A DORSET primary has banned pupils from taking sun-tan lotion to school in the week the Health Education Authority launched a campaign to persuade all schools to provide it.

Cancer charities and specialists criticised Bearwood primary school, in Poole, which imposed the ban because of concerns that children sharing lotions could suffer allergic reactions.

The ban comes two weeks after the Government urged sun-cream manufacturers to cut prices so every family could afford to use it.

Forty per cent of children get sunburnt every year and new HEA research has linked childhood sunburn to increased cancer risks later in life. The authority’s sun safety campaign has been launched to coincide with Sun Awareness Week which began on Tuesday.

The HEA’s school guidelines urges teachers to insist that children wear thick T-shirts, Foreign Legion-style sun hats and sunscreen and not to allow them out when the sun is directly overhead.

Acting headteacher Wendy Govan said the pupils would be protected if they applied lotion before school and that sensible clothing and staying out of the sun would help.

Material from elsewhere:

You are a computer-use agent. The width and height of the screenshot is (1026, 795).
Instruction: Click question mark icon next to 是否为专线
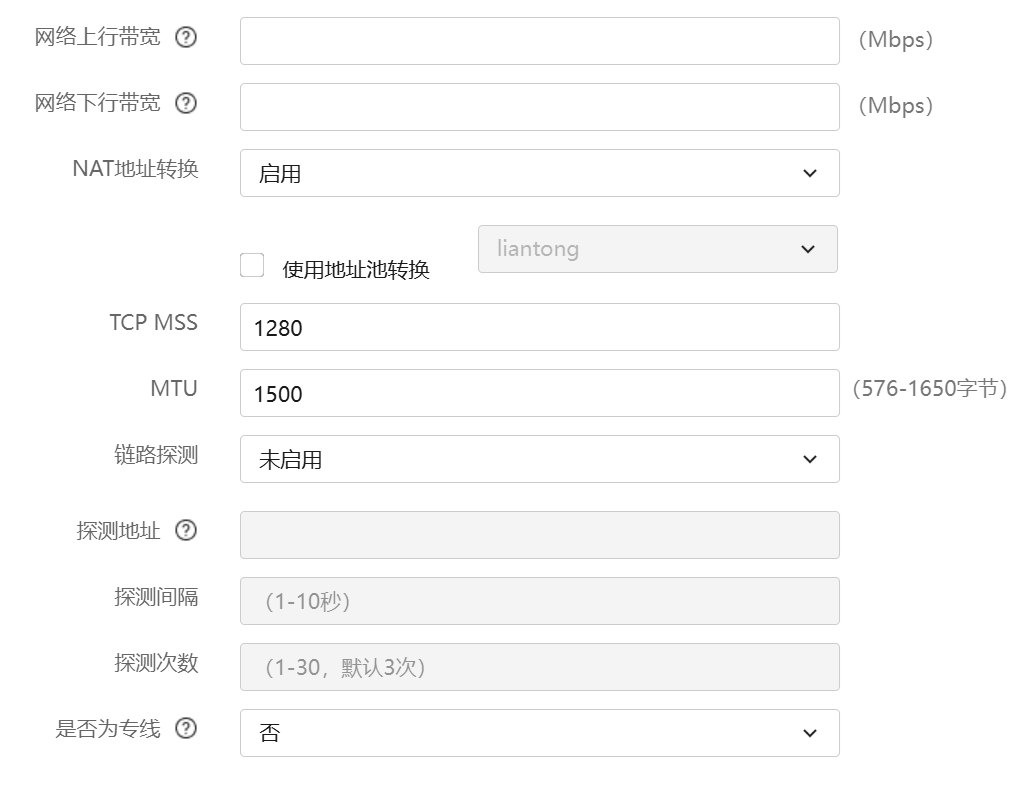(x=186, y=729)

She said: “It has long been our policy that children mustn’t bring lotion into school. In the first days of the nice weather children brought some and were sharing it, but a parent was concerned her daughter might be allergic.”

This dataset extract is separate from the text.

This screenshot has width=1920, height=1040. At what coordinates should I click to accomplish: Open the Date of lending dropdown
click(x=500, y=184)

Bearwood pupils spend no more than 40 minutes outside at a time and must wear hats in the sun. Parents who want their child to reapply lotion have been told to take the bottle in at lunchtime and apply it themselves.

Mrs Govan added: “Practically every parent has supported us and is happy with what we do to protect the children from the sun.”

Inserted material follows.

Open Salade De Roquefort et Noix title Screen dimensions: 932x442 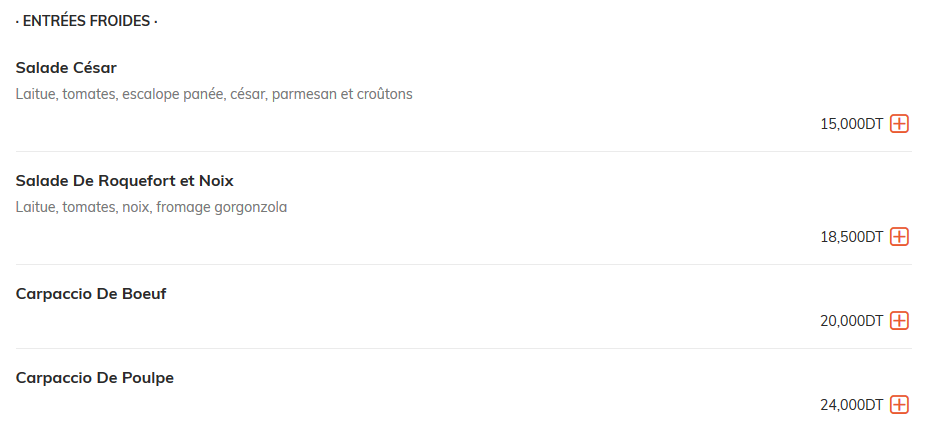point(124,181)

But Kate Law, head of clinical programmes for the Cancer Research Campaign, said one application was not enough. She said: “If the children are running around and sweating they should re-apply lotion every two or four hours. We would advise people, but especially children, not to go out in the midday sun, to wear a hat, top and long shorts or trousers.

“This head is being over-cautious about potential allergies and forgetting that sun screen is an important back-up protection against the sun.”

Professor Rona Mackie, an authority on skin cancer authority who works at Glasgow’s Western Infirmary, said: “It seems sensible for schools to allow pupils to use cream before they play outside.

“A small number of children are mildly allergic to sun cream but it’s hardly life- threatening and certainly not something for the school to get het up about.”

Poole local authority backs the school. Jeff Hart, head of its school advice service, said: “The school considers it is in the best interests of pupils for parents to apply the most suitable cream with the appropriate sun protection factor for their children.”

SKIN CANCER AND SUNBURN

* At least 40,000 new cases of skin cancer are reported a year in Britain. Every year more than 1,500 people die of the cancer’s most serious form, malignant melanoma.

* 50 per cent of our lifetime exposure to direct sunlight comes in our first 20 years.

* The Cancer Research Campaign estimates that children spend three times as much time in the sun as adults. It says just six bouts of childhood sunburn doubles the chance of getting skin cancer.

* A Health Education Authority report says four out of 10 children get sunburnt every year.